Alla base dell’intelligenza artificiale ci sono delle stringhe di codice. Ebbene, questi codici sono scritti nella maggior parte dei casi in lingua inglese. Per quanto i vari chat bot (ma non solo) siano programmati per tradurre più lingue, il linguaggio primario rimane, appunto, l’inglese.
Ciò che ci distingue è che la nostra IA nasce ‘capendo’ l’italiano, una lingua molto complessa. Dunque, non c’è pericolo di traduzioni sbagliate o imprecise, in quanto l’IA è stata sviluppata sulla base della nostra lingua.
Inoltre, la nostra intelligenza artificiale può essere definita Made in Italy in quanto non si basa su una ‘macchina’ proveniente da altri Paesi. I nostri algoritmi e sistemi di machine learning sono totalmente fatti da noi, dunque indipendenti da qualsiasi tecnologia concorrente.
Da soli, gli Stati Uniti hanno investito circa 180 miliardi di dollari nell’Intelligenza artificiale. Tutta Europa, da parte sua, “solo” intorno ai 70. Nonostante questo gap, in che cosa bisogna investire per non rimanere competitivi?
Indubbiamente nella ricerca e sviluppo, ma credo sia fondamentale l’utilizzo di una strategia in particolare. È molto importante osservare le altre tecnologie di intelligenza artificiale esistenti; non per copiarle, ma per scovarne le debolezze e, attraverso lo sviluppo tecnologico, risolverle in modo da rendere il proprio sistema sempre più migliore, efficiente e distintiva.
Ma non solo. Anche la system integration è una valida opzione. Rendere l’intelligenza artificiale più “open” e dunque “aperta” anche ai sistemi di altri competitor può portare enormi vantaggi. Solitamente, infatti, le piattaforme di intelligenza artificiale vengono programmate per non funzionare se “messe a contatto” con altre platform. Noi, al contrario, abbiamo puntato sul potere integrare i software di altre piattaforme ai nostri, venendo così slegati da grosse limitazioni tecniche. E questo ci ha portato vantaggi non da poco.
Siete aperti ad acquisizioni?
Sì, siamo in fase di acquisizioni e abbiamo già puntato un’altra azienda per un M&A che, ci auguriamo, dovremmo portare al closing entro il 2024.
Ma l’intelligenza artificiale è sostenibile?
Assolutamente sì. Innanzitutto, questa nuova tecnologia non impatta più di quanto già non inquinassero i precedenti sistemi di elaborazione di dati. Il vantaggio, comunque, è l’ottimizzazione dei tempi e delle strategie.
Prendendo ad esempio il settore della mobilità, grazie alla strabiliante potenza di calcolo dell’intelligenza artificiale si possono stimare i migliori percorsi e le quantità di merci più facilmente trasportabili per efficientare notevolmente il risparmio energetico e di carburante. In generale, grazie all’IA l’essere umano può muoversi meccanicamente di meno, inquinando conseguentemente in quantità minore.
L’IA ha molti vantaggi, ma non è un pericolo per l’occupazione?

Obiettivo del compito:
Secondo la sezione di testo, quanto hanno investito da soli gli Stati Uniti nell'intelligenza artificiale?

Dati in ingresso:
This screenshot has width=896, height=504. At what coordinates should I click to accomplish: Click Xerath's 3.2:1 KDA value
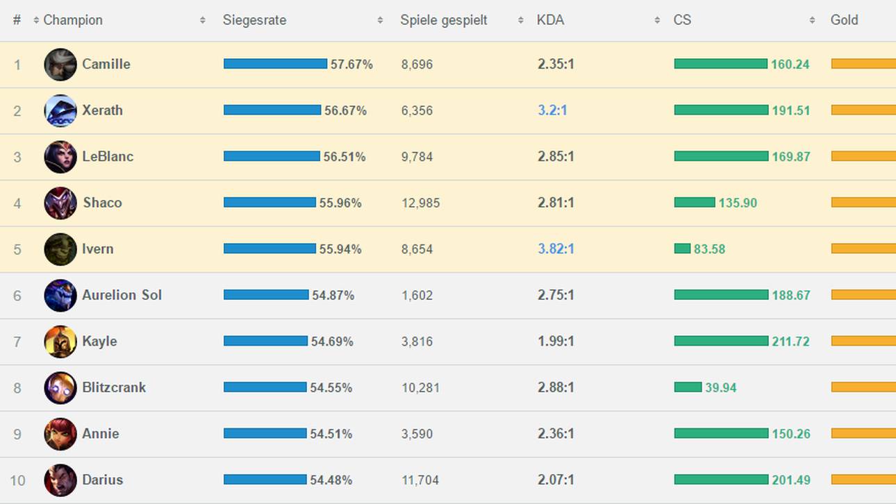click(552, 110)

Risposta al compito:
Circa 180 miliardi di dollari.